* Data provided *
____
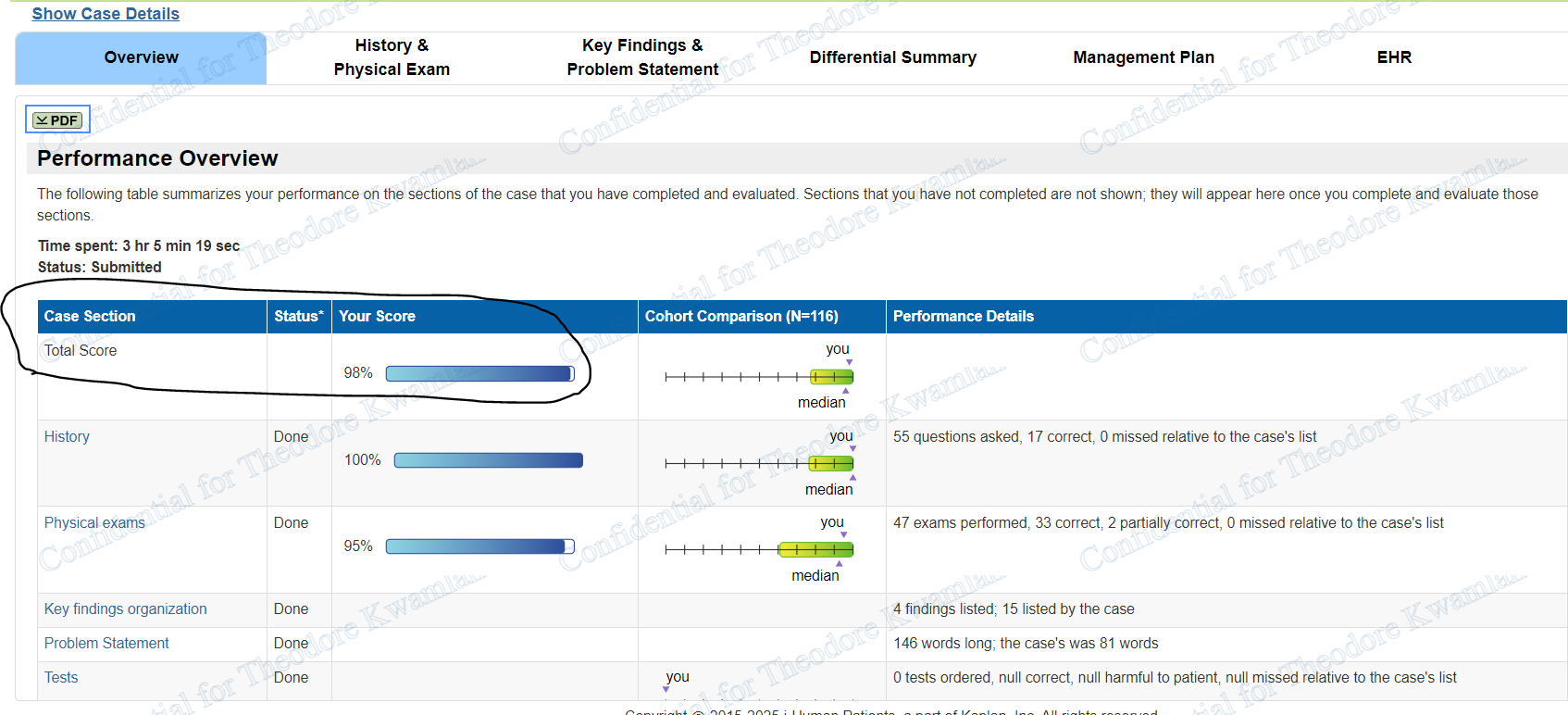Click the History 100% score bar
Viewport: 1568px width, 715px height.
click(488, 460)
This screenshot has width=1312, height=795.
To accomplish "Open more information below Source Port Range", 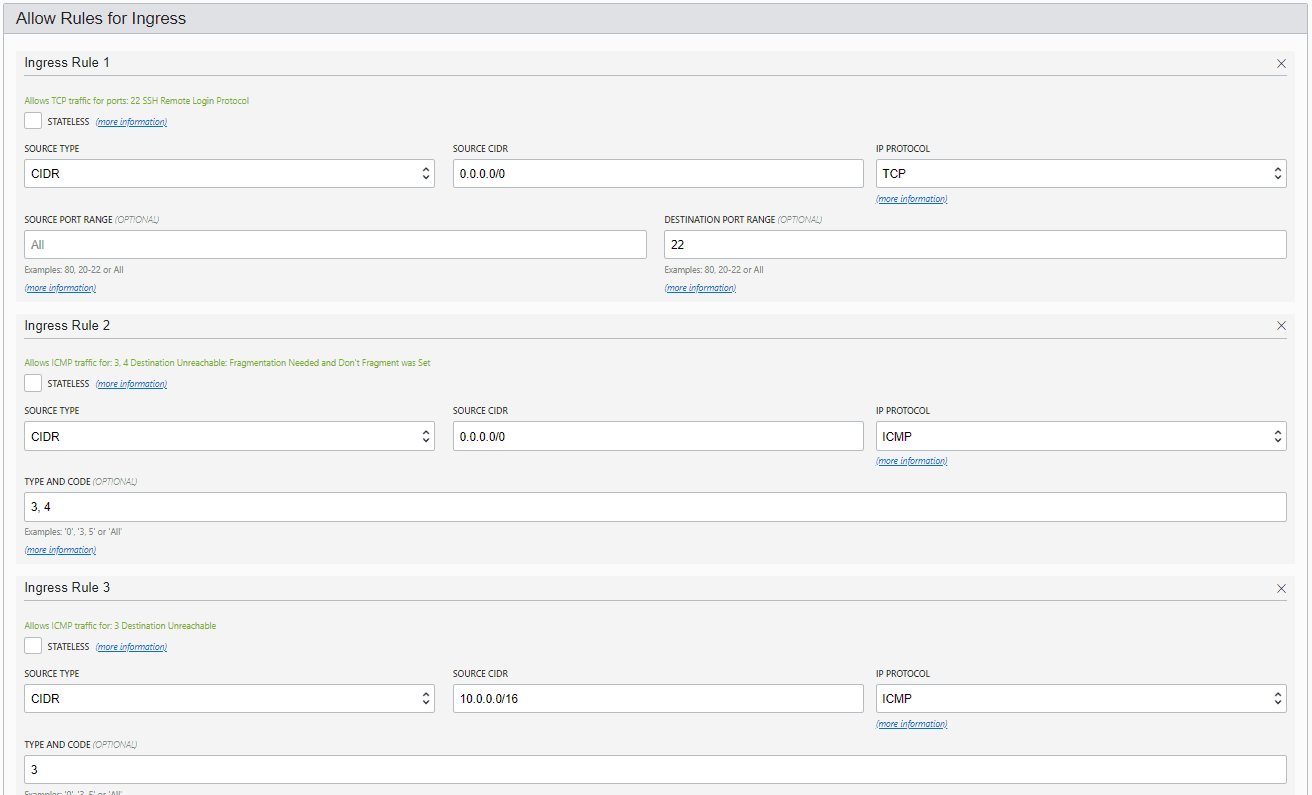I will coord(60,287).
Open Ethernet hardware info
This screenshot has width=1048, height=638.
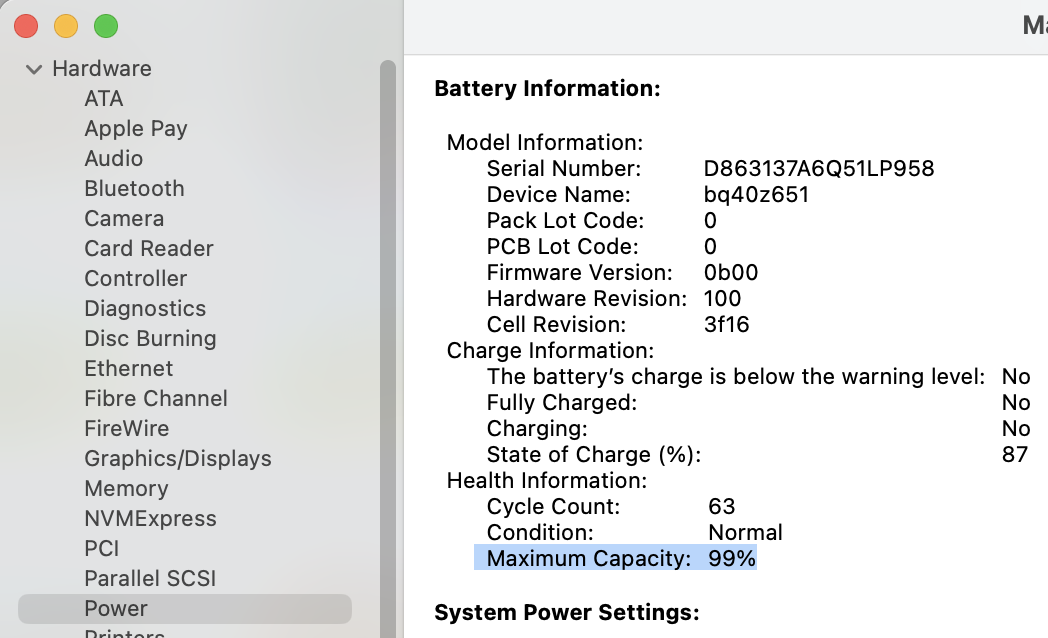pyautogui.click(x=129, y=369)
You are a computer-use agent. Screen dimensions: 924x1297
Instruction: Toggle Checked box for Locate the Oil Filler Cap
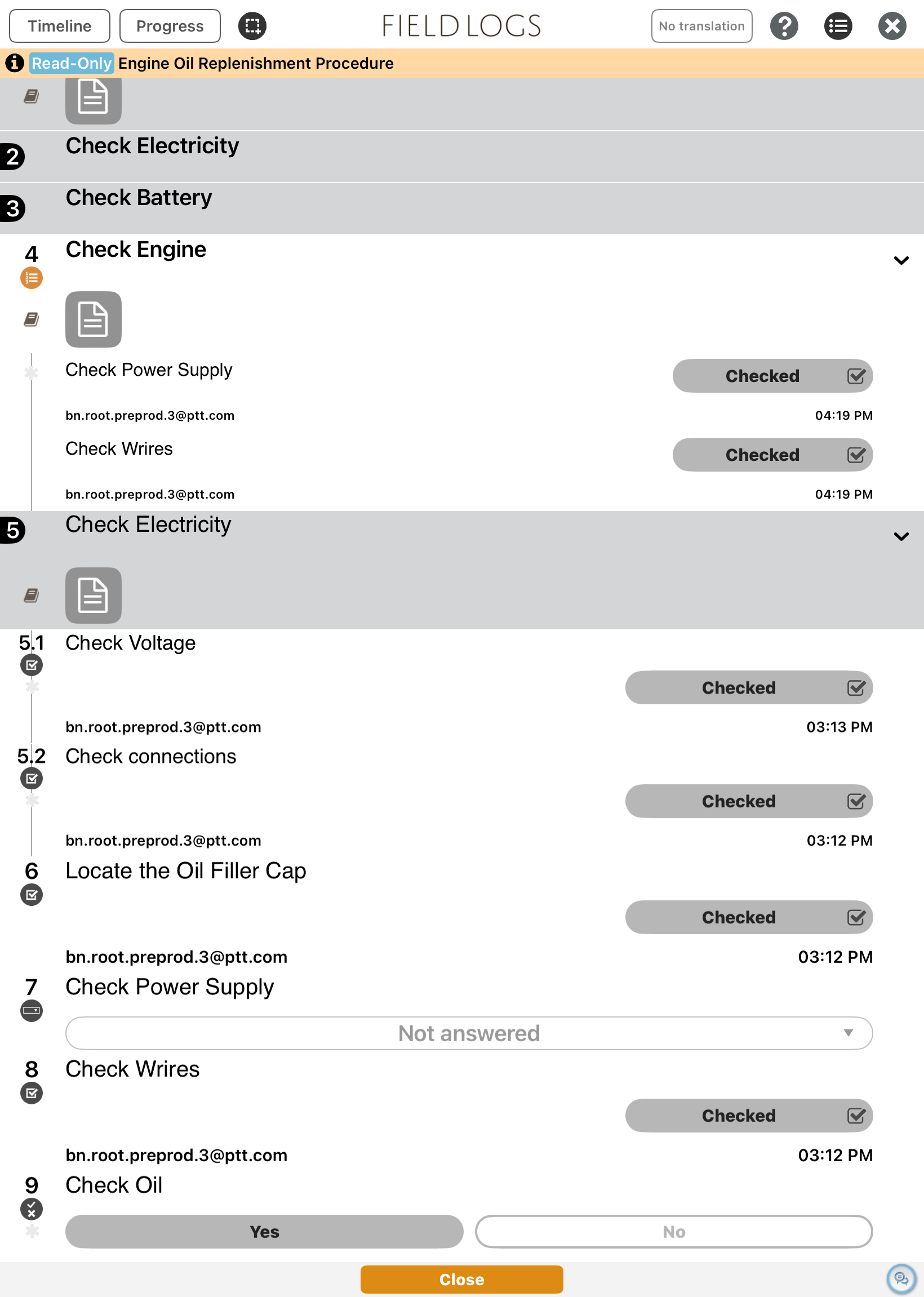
____
* Task directions *
Rewrite everything from the line containing "Open Ethernet hardware info" down to the end of the records, both ends included, as a Markdown table with the columns Row and Text. Number the lines, skip blank ones, and leave the pictures out.

* Written response *
| Row | Text |
|---|---|
| 1 | Open Ethernet hardware info |
| 2 | This screenshot has width=1048, height=638. |
| 3 | pyautogui.click(x=129, y=369) |
| 4 | You are a computer-use agent. Screen dimensions: 924x1297 |
| 5 | Instruction: Toggle Checked box for Locate the Oil Filler Cap |